Since his models are simulations of CAS's, and there is no worked example to compare with a real world model, there is no way to know if they could be useful.
While I am usually sceptical about theories of everything of any kind, Holland's book is very good at explaining complex adaptive systems as models of seemingly unrelated things like genes, populations, economy and language.
The book reads like a college textbook with a matter of fact, deliberate tone. In each chapter a more complex and powerful models are introduced with more and more bizarre mathematical notations. The quirky way of modeling is why the book is a star off of perfect score. The other problem I see is that most of the examples are from system biology, and not enough from social sciences.
Author gave an overview and a quite deep exloratory investigation of the signal/boundary systems theory. There is a lot from complex adaptive systems. The theory is quite profound and interesting for those who want to understand origins of life, complex organisms, markets and economy. Though, the text of the book is quite abstract and sometimes hard to read.
Highly likely, in this book J. H. Holland tries to summarize his last thoughts on complex adaptive system in his old age. Could serve as a book for inspriations for anyone who are working in a field of CAS that is discussed in the book. The theorization looks too general to be immediately useful.
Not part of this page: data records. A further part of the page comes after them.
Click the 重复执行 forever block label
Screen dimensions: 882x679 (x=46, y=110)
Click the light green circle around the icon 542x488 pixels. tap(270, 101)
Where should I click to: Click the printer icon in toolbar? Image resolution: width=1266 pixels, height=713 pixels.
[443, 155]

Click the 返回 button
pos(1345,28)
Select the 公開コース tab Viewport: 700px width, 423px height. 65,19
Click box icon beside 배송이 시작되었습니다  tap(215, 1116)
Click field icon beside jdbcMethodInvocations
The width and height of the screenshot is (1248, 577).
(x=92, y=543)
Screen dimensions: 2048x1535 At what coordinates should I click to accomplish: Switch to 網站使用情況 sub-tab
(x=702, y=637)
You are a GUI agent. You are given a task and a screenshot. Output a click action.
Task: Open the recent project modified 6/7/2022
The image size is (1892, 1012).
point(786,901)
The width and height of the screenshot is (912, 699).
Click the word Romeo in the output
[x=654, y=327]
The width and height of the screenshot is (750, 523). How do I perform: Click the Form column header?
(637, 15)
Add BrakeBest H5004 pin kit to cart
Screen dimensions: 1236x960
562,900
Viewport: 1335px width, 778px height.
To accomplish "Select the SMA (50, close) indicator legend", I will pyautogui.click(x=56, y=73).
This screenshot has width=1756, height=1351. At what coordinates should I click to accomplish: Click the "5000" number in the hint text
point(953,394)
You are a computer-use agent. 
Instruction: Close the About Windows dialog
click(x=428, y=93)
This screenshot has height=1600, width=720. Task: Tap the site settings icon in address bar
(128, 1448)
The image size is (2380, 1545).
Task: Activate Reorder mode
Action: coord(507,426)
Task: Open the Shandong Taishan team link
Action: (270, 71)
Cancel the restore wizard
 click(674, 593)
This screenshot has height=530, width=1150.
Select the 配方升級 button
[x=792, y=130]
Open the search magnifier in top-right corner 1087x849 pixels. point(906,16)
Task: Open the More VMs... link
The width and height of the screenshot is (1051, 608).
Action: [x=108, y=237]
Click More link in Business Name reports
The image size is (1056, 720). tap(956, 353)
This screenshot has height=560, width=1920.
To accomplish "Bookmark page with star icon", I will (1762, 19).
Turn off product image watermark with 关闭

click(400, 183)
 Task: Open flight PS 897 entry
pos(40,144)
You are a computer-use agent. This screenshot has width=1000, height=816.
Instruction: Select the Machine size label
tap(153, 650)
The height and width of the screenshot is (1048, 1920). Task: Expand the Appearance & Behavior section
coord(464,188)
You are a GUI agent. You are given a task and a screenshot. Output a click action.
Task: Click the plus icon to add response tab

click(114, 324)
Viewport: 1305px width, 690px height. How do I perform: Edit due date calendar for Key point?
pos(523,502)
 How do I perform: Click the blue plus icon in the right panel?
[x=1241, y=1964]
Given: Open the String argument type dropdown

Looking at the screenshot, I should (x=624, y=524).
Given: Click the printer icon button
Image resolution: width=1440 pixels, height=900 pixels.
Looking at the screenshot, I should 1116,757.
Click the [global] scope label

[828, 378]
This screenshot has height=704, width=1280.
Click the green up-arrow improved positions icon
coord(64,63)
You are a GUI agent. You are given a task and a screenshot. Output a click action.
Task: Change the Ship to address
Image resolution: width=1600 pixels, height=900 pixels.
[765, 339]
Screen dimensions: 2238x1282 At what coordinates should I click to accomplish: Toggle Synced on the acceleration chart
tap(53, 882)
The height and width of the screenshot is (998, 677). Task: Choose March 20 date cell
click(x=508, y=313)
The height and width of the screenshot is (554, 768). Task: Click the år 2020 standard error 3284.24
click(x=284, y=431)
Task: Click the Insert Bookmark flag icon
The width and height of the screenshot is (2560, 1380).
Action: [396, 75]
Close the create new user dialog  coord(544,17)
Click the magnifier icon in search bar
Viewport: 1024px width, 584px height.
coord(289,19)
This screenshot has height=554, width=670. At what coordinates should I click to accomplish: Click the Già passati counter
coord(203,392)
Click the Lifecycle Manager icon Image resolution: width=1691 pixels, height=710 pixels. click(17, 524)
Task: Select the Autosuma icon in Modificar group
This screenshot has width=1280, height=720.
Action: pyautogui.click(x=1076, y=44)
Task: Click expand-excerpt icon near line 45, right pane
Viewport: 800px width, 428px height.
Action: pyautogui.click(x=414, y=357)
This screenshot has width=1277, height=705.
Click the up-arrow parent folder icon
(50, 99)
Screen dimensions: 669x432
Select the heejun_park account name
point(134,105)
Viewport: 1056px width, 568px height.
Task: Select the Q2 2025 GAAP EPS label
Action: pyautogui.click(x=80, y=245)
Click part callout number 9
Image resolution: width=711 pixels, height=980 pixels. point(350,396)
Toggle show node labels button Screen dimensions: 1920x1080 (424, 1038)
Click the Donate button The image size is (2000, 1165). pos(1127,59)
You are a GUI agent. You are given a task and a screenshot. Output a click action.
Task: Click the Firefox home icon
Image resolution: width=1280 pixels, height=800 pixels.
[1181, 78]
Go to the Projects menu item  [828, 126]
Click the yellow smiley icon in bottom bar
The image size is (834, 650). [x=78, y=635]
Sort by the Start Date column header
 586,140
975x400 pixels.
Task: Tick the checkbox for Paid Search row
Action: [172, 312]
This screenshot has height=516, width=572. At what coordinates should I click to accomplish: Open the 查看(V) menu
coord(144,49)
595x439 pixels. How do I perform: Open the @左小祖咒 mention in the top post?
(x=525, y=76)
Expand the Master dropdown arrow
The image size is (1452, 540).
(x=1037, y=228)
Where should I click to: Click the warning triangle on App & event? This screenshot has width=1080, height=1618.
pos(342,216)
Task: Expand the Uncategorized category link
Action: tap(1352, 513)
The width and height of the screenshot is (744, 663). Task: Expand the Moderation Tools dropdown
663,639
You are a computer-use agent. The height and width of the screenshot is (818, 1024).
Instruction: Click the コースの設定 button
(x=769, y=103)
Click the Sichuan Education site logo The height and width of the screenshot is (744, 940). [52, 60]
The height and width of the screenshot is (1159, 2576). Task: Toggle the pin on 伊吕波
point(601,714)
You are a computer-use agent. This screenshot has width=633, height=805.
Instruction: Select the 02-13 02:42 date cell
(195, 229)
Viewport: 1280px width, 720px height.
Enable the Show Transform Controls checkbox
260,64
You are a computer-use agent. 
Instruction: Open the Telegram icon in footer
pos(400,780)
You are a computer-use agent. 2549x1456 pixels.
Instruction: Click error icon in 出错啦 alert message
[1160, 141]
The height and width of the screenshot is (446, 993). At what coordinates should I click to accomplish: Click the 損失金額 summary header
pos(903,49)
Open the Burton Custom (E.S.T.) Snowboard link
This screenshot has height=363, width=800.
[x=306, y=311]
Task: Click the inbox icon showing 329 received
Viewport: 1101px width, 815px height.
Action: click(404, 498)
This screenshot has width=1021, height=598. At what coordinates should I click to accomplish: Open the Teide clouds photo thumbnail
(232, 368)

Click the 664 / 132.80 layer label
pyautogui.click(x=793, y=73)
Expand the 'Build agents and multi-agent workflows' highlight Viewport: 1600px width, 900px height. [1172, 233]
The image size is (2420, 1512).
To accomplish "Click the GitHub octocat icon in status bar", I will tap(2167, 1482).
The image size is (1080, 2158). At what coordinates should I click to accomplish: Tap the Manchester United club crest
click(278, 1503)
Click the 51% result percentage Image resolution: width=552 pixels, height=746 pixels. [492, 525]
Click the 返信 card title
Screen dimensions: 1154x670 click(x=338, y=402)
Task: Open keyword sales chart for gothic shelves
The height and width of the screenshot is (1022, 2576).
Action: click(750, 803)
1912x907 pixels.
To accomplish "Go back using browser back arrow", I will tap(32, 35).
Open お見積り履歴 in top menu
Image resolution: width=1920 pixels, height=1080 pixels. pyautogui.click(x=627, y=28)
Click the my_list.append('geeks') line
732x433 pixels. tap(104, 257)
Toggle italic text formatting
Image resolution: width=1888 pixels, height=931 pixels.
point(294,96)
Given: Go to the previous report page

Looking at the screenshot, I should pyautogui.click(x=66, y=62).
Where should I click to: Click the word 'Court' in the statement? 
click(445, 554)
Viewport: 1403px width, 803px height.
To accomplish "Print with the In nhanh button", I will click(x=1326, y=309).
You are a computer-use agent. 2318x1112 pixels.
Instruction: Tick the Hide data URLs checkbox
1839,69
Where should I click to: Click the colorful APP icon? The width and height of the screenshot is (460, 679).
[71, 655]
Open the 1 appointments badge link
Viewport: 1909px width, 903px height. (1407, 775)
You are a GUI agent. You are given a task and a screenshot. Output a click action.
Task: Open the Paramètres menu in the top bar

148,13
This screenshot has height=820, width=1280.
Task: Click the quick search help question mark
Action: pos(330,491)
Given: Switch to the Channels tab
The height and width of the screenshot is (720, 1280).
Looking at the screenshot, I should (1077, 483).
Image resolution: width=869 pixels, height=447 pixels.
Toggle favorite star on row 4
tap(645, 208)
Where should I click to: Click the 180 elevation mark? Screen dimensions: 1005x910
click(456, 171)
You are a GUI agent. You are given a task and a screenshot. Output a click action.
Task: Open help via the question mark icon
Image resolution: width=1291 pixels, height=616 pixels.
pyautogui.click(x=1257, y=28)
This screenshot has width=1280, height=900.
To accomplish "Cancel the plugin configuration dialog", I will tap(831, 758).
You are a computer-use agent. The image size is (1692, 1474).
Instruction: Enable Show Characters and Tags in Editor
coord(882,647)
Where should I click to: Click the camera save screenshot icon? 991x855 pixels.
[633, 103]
J. H. Holland presents another take on an overarching theory of complex adaptive systems such as financial markets, ecosystems, cells, or human organisations. The objective is to explain, or at least reproduce some of their key features including differentiation, specialisation, niche, etc. The author focuses here on signals and boundaries, that is one the mechanisms that could yields structures and communications between them.
I found the book interesting, but I did not really get how the many pieces fit together. The urn model, the learning classifier systems, etc., are all fascinating but still look like disconnected pieces to me. Besides, I am happy that I had already read two of the author's books, especially Hidden Order: How Adaptation Builds Complexity and Emergence: From Chaos To Order in particular. I found the text not really self-contained, especially when it comes to the Echo models.